** START OF Dataset entries **
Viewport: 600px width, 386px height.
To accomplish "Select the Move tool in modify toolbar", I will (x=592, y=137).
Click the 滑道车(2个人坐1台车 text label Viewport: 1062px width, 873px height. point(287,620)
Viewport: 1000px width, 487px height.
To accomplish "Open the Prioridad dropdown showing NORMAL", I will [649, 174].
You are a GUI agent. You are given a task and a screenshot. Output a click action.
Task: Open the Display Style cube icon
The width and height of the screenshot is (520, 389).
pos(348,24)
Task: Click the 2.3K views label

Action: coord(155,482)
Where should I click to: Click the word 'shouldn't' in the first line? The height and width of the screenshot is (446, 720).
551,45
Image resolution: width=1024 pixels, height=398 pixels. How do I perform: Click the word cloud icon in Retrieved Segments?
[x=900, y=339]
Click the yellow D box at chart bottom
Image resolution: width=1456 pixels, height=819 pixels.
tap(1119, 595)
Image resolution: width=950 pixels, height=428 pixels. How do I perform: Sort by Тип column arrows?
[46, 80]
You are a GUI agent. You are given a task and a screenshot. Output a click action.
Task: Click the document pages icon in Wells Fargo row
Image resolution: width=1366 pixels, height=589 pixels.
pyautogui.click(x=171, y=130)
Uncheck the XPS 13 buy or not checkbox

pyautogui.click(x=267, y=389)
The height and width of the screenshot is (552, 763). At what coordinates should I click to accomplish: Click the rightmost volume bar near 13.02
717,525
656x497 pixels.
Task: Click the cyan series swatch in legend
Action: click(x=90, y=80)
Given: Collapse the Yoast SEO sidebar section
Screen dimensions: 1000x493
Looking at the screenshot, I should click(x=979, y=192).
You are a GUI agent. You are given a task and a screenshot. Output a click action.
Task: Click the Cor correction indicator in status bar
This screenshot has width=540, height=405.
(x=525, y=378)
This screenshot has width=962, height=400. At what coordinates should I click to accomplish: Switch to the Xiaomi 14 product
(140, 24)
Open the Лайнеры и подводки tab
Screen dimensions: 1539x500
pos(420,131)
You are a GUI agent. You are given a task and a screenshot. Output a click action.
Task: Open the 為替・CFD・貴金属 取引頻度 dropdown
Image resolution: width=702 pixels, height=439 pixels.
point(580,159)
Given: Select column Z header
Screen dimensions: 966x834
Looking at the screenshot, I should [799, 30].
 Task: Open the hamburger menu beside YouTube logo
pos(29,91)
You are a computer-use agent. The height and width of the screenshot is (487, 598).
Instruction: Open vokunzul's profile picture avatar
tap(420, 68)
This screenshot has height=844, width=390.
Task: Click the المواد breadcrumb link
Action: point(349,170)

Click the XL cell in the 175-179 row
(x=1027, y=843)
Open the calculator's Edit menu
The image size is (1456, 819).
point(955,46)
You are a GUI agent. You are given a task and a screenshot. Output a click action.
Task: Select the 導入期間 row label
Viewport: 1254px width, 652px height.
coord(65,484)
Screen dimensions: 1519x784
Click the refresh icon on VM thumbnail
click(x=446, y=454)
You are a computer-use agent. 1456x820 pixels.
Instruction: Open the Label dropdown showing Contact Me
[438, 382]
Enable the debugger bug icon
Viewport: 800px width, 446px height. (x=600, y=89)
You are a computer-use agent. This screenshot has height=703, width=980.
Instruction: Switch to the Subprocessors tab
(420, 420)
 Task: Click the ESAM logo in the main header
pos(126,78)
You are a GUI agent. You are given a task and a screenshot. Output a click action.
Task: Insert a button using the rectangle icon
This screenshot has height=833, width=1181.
** END OF Dataset entries **
__Instructions for the task__. Rewrite all of the data above as a numbered list, leaving out any blank lines.

__Result for this exercise__.
1. Viewport: 600px width, 386px height.
2. To accomplish "Select the Move tool in modify toolbar", I will (x=592, y=137).
3. Click the 滑道车(2个人坐1台车 text label Viewport: 1062px width, 873px height. point(287,620)
4. Viewport: 1000px width, 487px height.
5. To accomplish "Open the Prioridad dropdown showing NORMAL", I will [649, 174].
6. You are a GUI agent. You are given a task and a screenshot. Output a click action.
7. Task: Open the Display Style cube icon
8. The width and height of the screenshot is (520, 389).
9. pos(348,24)
10. Task: Click the 2.3K views label
11. Action: coord(155,482)
12. Where should I click to: Click the word 'shouldn't' in the first line? The height and width of the screenshot is (446, 720).
13. 551,45
14. Image resolution: width=1024 pixels, height=398 pixels. How do I perform: Click the word cloud icon in Retrieved Segments?
15. [x=900, y=339]
16. Click the yellow D box at chart bottom
17. Image resolution: width=1456 pixels, height=819 pixels.
18. tap(1119, 595)
19. Image resolution: width=950 pixels, height=428 pixels. How do I perform: Sort by Тип column arrows?
20. [46, 80]
21. You are a GUI agent. You are given a task and a screenshot. Output a click action.
22. Task: Click the document pages icon in Wells Fargo row
23. Image resolution: width=1366 pixels, height=589 pixels.
24. pyautogui.click(x=171, y=130)
25. Uncheck the XPS 13 buy or not checkbox
26. pyautogui.click(x=267, y=389)
27. The height and width of the screenshot is (552, 763). At what coordinates should I click to accomplish: Click the rightmost volume bar near 13.02
28. 717,525
29. 656x497 pixels.
30. Task: Click the cyan series swatch in legend
31. Action: click(x=90, y=80)
32. Given: Collapse the Yoast SEO sidebar section
33. Screen dimensions: 1000x493
34. Looking at the screenshot, I should click(x=979, y=192).
35. You are a GUI agent. You are given a task and a screenshot. Output a click action.
36. Task: Click the Cor correction indicator in status bar
37. This screenshot has width=540, height=405.
38. (x=525, y=378)
39. This screenshot has width=962, height=400. At what coordinates should I click to accomplish: Switch to the Xiaomi 14 product
40. (140, 24)
41. Open the Лайнеры и подводки tab
42. Screen dimensions: 1539x500
43. pos(420,131)
44. You are a GUI agent. You are given a task and a screenshot. Output a click action.
45. Task: Open the 為替・CFD・貴金属 取引頻度 dropdown
46. Image resolution: width=702 pixels, height=439 pixels.
47. point(580,159)
48. Given: Select column Z header
49. Screen dimensions: 966x834
50. Looking at the screenshot, I should [799, 30].
51.  Task: Open the hamburger menu beside YouTube logo
52. pos(29,91)
53. You are a computer-use agent. The height and width of the screenshot is (487, 598).
54. Instruction: Open vokunzul's profile picture avatar
55. tap(420, 68)
56. This screenshot has height=844, width=390.
57. Task: Click the المواد breadcrumb link
58. Action: point(349,170)
59. Click the XL cell in the 175-179 row
60. (x=1027, y=843)
61. Open the calculator's Edit menu
62. The image size is (1456, 819).
63. point(955,46)
64. You are a GUI agent. You are given a task and a screenshot. Output a click action.
65. Task: Select the 導入期間 row label
66. Viewport: 1254px width, 652px height.
67. coord(65,484)
68. Screen dimensions: 1519x784
69. Click the refresh icon on VM thumbnail
70. click(x=446, y=454)
71. You are a computer-use agent. 1456x820 pixels.
72. Instruction: Open the Label dropdown showing Contact Me
73. [438, 382]
74. Enable the debugger bug icon
75. Viewport: 800px width, 446px height. (x=600, y=89)
76. You are a computer-use agent. This screenshot has height=703, width=980.
77. Instruction: Switch to the Subprocessors tab
78. (420, 420)
79.  Task: Click the ESAM logo in the main header
80. pos(126,78)
81. You are a GUI agent. You are given a task and a screenshot. Output a click action.
82. Task: Insert a button using the rectangle icon
83. This screenshot has height=833, width=1181.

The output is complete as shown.